When you make a recommendation, it is worth considering the categories the editor will likely use for classifying the article:
- Accept Submission: Reviewer recommends the editor to accept the submission without any revision
- Revision Required: Reviewer recommends the editor to accept the submission with minor revisions (figured out in Reviewing Form)
- Resubmit for Review: Reviewer recommends Major Revision and would be happy to review the revised article (when the revised manuscript is submitted by the author/s). If you are recommending a revision, you must furnish the author with a clear, sound explanation of why this is necessary.
- Resubmit Elsewhere: Reviewer recommends the author/s that this journal is not a good fit for their submission
- Decline Submission: Reviewer recommends the editor not to accept the submission
Bear in mind that there will be the opportunity to direct separate comments to both the editor and author. Once you are ready to submit your report, follow the instructions in the email or visit our support centre if you encounter any difficulties.
The final decision
The editor ultimately decides whether to accept or reject the article. Elsevier plays no part in this decision. The editor will weigh all views and may call for another opinion or ask the author for a revised paper before making a decision. The submission system provides reviewers with a notification of the final decision if the journal has opted into this function.
4- After your review
Do not forget that, even after finalizing your review, you must treat the article and any linked files or data as confidential documents.
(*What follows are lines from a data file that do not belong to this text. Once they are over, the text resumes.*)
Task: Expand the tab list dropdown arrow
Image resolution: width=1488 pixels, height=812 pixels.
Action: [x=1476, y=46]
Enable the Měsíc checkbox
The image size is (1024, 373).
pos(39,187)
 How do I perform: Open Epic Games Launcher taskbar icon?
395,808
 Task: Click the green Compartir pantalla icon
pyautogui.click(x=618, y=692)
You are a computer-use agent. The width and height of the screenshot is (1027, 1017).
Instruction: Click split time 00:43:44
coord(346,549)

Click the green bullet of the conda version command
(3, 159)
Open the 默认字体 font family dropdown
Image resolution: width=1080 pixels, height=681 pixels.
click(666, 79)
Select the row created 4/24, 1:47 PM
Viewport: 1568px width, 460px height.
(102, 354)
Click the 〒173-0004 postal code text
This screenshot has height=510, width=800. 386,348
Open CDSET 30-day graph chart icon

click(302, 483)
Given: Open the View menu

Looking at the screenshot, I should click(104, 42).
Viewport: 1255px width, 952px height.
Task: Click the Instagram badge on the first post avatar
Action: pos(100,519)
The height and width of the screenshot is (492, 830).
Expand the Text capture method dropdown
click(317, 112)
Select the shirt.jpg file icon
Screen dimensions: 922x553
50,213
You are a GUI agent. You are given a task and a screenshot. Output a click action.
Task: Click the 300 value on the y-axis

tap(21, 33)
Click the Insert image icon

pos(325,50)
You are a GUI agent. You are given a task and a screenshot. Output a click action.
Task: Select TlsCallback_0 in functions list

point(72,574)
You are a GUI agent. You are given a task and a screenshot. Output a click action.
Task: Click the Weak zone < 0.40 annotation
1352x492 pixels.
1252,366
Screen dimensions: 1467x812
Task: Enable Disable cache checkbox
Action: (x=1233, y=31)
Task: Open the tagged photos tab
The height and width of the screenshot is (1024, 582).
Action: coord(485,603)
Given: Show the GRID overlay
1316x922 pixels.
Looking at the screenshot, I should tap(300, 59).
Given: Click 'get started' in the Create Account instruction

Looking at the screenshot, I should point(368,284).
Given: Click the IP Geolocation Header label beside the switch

This means you must not share them or information about the review with anyone without prior authorization from the editor.
Finally, we take the opportunity to thank you sincerely on behalf of the journal, editors and author(s) for the time you have taken to give your valuable input to the article.
Publication Malpractice Statement
The Journal of History and Social Sciences (JHSS) and its publisher, the University of Karachi (UoK) follows the ethical guidelines for publication outlined by the COPE (Code of Conduct and Best Practice Guidelines for Journal Editors and the Code of Conduct for Journal Publishers) as well as Higher Education Commission of Pakistan. In view of that, the authors, the reviewers, and the editors are expected to follow the best-practice guidelines.
Open Access Statement
This is an open access journal which means that all content is freely available without charge to the user or his/her institution. Users are allowed to read, download, copy, distribute, print, search, or link to the full texts of the articles, or use them for any other lawful purpose, without asking prior permission from the publisher or the author. This is in accordance with the BOAI definition of open access.
Open Access License
The published research work by this journal is licensed under:
Attribution-ShareAlike 4.0 International
Article Processing Charges
In order to meet the rising cost of the publication, JHSS has started to charge an article processing fee of PKR 20,000 from the local/national authors while an equivalent amount in US Dollars is charged from the international authors according to the international exchange rate. The processing fee is charged only to the authors whose articles after passing through the initial process get approved by the referees. No fee is charged at the time of submission of articles.
The Editorial Team of the Journal of History and Social Sciences (JHSS), in order to avoid any kind of confusion, clearly declares that the previous issues of the Journal dated from 2014 to 2018 have been published retrospectively on a later date for the purpose of filling the gap that had appeared in the publication of those issues due to the financial crisis faced by the Journal during the abovementioned years. For this purpose, several calls for papers were circulated in 2018 that clearly mentioned that the forthcoming issues would be backdated and meant for shedding the backlog.